┌──
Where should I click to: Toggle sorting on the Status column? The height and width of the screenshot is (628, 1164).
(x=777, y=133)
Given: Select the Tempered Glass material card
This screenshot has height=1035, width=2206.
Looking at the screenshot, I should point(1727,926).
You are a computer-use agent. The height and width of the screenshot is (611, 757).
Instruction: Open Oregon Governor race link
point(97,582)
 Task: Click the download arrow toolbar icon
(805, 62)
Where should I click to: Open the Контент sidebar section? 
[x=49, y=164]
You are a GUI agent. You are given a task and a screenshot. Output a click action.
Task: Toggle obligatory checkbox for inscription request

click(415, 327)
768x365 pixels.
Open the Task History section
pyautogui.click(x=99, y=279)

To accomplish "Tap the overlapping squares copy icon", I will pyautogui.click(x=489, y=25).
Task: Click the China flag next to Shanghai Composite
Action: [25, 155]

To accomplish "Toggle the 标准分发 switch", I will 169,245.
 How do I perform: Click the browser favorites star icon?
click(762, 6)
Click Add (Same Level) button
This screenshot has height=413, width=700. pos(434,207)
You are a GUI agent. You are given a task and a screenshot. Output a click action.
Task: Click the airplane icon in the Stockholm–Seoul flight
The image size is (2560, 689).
└──
Goal of the exercise:
The required output is the line containing "768x365 pixels." through the last line of the records above, each copied exactly and nothing more.

Task answer:
768x365 pixels.
Open the Task History section
pyautogui.click(x=99, y=279)

To accomplish "Tap the overlapping squares copy icon", I will pyautogui.click(x=489, y=25).
Task: Click the China flag next to Shanghai Composite
Action: [25, 155]

To accomplish "Toggle the 标准分发 switch", I will 169,245.
 How do I perform: Click the browser favorites star icon?
click(762, 6)
Click Add (Same Level) button
This screenshot has height=413, width=700. pos(434,207)
You are a GUI agent. You are given a task and a screenshot. Output a click action.
Task: Click the airplane icon in the Stockholm–Seoul flight
The image size is (2560, 689).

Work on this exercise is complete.